Good interior design decisions cannot ignore the power texture plays in the feel of the room. If you stick to completely one colour and one texture, you may end up looking like a hospital, or a prison. You can stick with one base colour, or a simple palette of two shades, but mix up your use of textures for real personality and variety.
There are few rooms that can’t be touched by a touch of texture. For instance, when designing a bathroom, you could consider sticking completely to tile on all surfaces. Or you could add complexities of texture, such as smooth tile, matt or patterned tile, and perhaps wood surfaces as well.
Texture puts additional light and shade into a room, and can also give you a calming feeling, for instance beneath your feet or fingertips when you move into the room or lie down in the bath. Choose something with ridges and grooves (not something that will cut or stab you, just something interesting.) For example, a wonderful quality can be produced when you choose tile made of river stones or pebbles, like walking in a rainforest stream, or perhaps a fairy dell.
You could effectively give yourself an indoor zen garden to completely relax in, or use to re-centre yourself. You can use your sense of touch to insert different energies and breath and flow to a living area, and turn your space into something else entirely.
It’s not a new practice; designers and architects have been adding textures for centuries. In older homes picture the ceiling cornices and crown mouldings, or even exposed beams. More recently the rising trend of industrial chic brings exposed pipes, copper plumbing and suspended lighting fixtures. Now everything seems to be turning inside out, and it all adds incredible whimsy and difference to your space. Look into the trend of copper penny floors as another great example that will get conversations started.
Texture gives depth to a room even before you enter it, giving your senses something to respond to just from the doorway. Rooms are not just warm or cold, smooth or soft. They can challenge and awaken your senses and give you emotions and feelings you’d be surprised you’d get just from a room.

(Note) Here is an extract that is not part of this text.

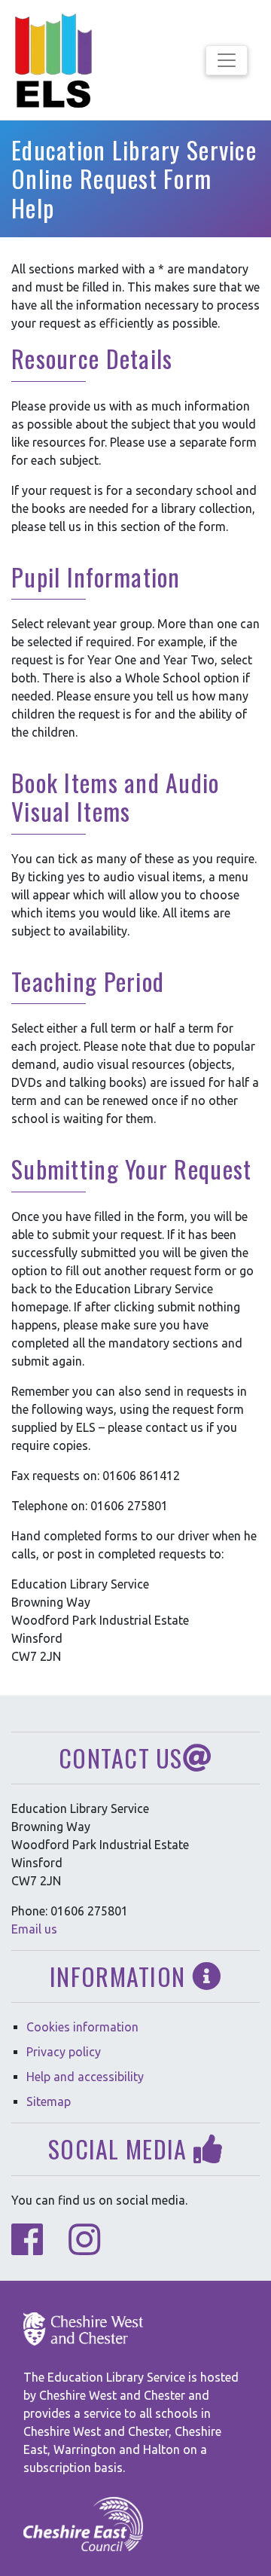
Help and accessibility (85, 2076)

You can add different points of tactile effect or visual depth to a room on a large or small scale. Something like wood or tile on the floors or walls is a larger project, but you can add décor touches like rugs, cushions, shadow boxes, plants and wall hangings to make a wonderful change to how a room feels.
Use of texture can complete your design theme. If you have chosen modern or minimalist for instance you would insert texture into your room in a very different way to a room that was rustic, or French provincial. Think about the difference made by exposed brick, or polished concrete, or ridged wallpaper. Think about Shabby Chic; that design theme has been owning texture for years now.
Texture will finish your room and raise it to a whole new level, achieving something you cannot do with just matched surfaces alone. Use of texture can make certain things stand out, can highlight a show piece of furniture, or create a flow to the room.
The more rough and contrasting textures give a warmer or cosier experience, while smooth and shiny surfaces usually feel more cool and calm. But as with all design rules, you can mix it up and create the complete opposite experience or effect, and really surprise your guests.
When designing a room, you should consider not just how a room looks, but how you want it to feel. This is what brings the collection of objects in a room to life.
Is this a calming space, or do you want to feel like you are getting a big room-hug? Are you creating a sleek workspace, or maybe leading someone towards something like a piece of furniture, or another door or window. Are you wanting to draw the inside out, or perhaps the outside in? These are all questions you can ask yourself to help you add texture, and which will complete the look and lived experience of your home.